-------- Information provided --------
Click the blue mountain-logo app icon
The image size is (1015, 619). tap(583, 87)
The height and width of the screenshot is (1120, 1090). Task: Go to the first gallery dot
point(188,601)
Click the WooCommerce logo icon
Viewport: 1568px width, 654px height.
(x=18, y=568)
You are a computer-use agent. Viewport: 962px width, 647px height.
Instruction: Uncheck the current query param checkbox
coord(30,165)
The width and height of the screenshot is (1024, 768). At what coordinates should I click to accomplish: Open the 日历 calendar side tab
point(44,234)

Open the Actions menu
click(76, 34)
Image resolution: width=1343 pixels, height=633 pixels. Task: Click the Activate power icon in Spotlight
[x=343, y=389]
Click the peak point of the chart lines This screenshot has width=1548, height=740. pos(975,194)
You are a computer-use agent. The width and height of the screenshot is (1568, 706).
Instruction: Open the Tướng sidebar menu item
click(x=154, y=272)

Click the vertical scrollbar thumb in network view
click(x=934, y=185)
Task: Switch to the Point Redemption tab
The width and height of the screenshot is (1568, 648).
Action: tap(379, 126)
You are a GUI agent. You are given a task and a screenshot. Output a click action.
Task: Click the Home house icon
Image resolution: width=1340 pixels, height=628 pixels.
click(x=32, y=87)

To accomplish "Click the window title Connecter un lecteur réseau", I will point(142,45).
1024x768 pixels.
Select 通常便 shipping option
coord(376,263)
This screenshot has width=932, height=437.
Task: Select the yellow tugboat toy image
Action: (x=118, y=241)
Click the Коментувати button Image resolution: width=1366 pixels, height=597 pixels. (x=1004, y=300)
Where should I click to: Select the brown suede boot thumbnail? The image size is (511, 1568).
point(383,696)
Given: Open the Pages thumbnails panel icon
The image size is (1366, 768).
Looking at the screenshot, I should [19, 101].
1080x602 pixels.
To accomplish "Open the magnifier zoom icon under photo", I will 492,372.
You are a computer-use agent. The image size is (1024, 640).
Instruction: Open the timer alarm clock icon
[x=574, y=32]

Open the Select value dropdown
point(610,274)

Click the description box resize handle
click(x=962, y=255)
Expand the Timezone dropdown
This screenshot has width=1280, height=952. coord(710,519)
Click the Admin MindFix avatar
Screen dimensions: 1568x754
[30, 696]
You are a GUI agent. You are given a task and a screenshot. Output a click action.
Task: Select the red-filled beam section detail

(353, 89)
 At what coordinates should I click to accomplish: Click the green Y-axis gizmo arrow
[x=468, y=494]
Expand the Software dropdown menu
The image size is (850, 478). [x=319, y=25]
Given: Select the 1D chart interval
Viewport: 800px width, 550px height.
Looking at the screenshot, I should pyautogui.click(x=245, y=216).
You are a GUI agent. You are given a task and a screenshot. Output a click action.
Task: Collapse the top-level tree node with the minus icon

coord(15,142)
--------
Exercise aim: Reproduce, with no other lines, the one containing "Task: Collapse the" and all lines after it through the end of the data above.

Output for this exercise:
Task: Collapse the top-level tree node with the minus icon

coord(15,142)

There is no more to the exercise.